Recall that the probability that a true null is rejected should (in practice, that may not be exactly true due to things like asymptotic approximations and finite-sample size distortions) not depend on sample size!
You might then conclude, wrongly (or at least not rightly, in that it is no better, but also no worse than the others), that this is the one you should bring to your next board game.
As to practical significance, this will indeed provide a clue, in that the "winning" one will likely have won with an average of points barely better than 3.5 when you tossed often.
Here is an illustration:
set.seed(1)
dice <- 100
throws <- 1000
tests <- apply(replicate(dice, sample(1:6, throws,
replace=T)), 2,
function(x) t.test(x, alternative="greater",
mu=3.5))
# right-tailed test, to look for "better" dice (assuming a
# game where many points are good, nothing hinges on this)
plot(1:dice, sort(unlist(lapply(1:dice, function(i)
tests[[i]]$p.value))))
abline(h=0.05, col="blue") # significance threshold not
# accounting for multiple testing
abline(h=0.05/dice, col="red") # Bonferroni threshold
max(unlist(lapply(1:dice, function(i) tests[[i]]$estimate)))
# the sample average of the "winner"

So we see a few "significantly" outperforming dice at level 0.05, but none, in this simulation run, after Bonferroni correction. The "winning" one (last line of the code) however has an average of 3.63, which is, in practice, not too far away from the true expectation 3.5.
We can also run a little Monte Carlo exercise - i.e., the above exercise many times so as to average out any "uncommon" samples that might arise from set.seed(1)
. We can then also illustrate the effect of varying the number of throws.

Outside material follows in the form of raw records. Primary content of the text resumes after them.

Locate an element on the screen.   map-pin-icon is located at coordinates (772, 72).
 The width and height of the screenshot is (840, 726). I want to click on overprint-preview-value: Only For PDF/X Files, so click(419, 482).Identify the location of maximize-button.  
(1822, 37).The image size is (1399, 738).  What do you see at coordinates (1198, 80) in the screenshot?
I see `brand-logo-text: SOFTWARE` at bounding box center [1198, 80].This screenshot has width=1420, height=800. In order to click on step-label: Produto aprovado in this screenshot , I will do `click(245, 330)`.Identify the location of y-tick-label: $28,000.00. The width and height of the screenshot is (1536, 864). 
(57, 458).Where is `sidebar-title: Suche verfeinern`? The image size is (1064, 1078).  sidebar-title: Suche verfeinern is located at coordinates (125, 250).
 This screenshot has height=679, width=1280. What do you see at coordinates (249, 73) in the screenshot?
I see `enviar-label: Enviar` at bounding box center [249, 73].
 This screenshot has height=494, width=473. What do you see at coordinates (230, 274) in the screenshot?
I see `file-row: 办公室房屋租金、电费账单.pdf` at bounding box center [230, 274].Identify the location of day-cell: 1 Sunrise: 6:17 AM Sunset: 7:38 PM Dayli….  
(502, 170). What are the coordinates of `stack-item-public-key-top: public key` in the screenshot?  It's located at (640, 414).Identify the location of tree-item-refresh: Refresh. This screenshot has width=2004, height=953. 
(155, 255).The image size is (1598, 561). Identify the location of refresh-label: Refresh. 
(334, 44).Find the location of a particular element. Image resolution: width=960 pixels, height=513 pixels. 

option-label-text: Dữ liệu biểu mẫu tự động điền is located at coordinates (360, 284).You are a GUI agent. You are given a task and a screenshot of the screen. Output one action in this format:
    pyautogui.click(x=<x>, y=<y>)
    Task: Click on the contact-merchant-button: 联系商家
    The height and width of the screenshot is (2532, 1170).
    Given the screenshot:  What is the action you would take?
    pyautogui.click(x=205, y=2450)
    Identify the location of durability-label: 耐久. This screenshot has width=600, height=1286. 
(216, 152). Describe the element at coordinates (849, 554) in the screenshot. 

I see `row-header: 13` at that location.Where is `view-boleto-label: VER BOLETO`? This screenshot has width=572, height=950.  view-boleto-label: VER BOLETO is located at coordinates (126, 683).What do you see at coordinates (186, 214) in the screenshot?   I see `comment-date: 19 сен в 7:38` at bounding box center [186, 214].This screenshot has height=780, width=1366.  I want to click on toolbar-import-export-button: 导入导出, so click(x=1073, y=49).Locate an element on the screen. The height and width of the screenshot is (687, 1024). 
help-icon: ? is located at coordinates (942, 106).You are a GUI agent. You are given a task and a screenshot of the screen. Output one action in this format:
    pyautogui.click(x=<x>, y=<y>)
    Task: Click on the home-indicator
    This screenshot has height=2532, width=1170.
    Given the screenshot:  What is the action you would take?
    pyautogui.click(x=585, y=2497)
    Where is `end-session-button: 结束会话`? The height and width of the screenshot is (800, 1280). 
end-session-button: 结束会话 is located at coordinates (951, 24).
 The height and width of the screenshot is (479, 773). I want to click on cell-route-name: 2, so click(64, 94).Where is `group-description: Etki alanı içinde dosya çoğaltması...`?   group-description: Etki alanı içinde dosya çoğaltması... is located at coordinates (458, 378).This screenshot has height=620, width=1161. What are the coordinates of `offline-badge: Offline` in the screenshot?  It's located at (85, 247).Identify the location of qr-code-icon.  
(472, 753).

# Monte Carlo, with several runs of the experiment:
reps <- 500
mc.func.throws <- function(throws){
tests <- apply(replicate(dice, sample(1:6, throws,
replace=T)), 2,
function(x) t.test(x, alternative="greater",
mu=3.5))
winning.average <- max(unlist(lapply(1:dice, function(i)
tests[[i]]$estimate))) # the sample average of the "winner"
significant.pvalues <- mean(unlist(lapply(1:dice,
function(i) tests[[i]]$p.value)) < 0.05)
return(list(winning.average, significant.pvalues))
}
diff.throws <- function(throws){
mc.study <- replicate(reps, mc.func.throws(throws))
average.winning.average <- mean(unlist(mc.study[1,]))
mean.significant.results <- mean(unlist(mc.study[2,]))
return(list(average.winning.average,
mean.significant.results))
}
throws <- c(10, 50, 100, 500, 1000, 10000)
lapply(throws, diff.throws)
Result:
> unlist(lapply(mc.throws, `[[`, 1))
[1] 4.809200 4.108400 3.927120 3.692292 3.635224 3.542961
> unlist(lapply(mc.throws, `[[`, 2))
[1] 0.04992 0.05134 0.05012 0.04964 0.05006 0.05040
Hence, as predicted, the proportion of statistically significant results is independent of the number of throws (all proportions of $p$-values less than 0.05 are close to 0.05), while the practical significance - i.e., the distance of the average number of points of the "best" one to 3.5 - decreases in the number of throws.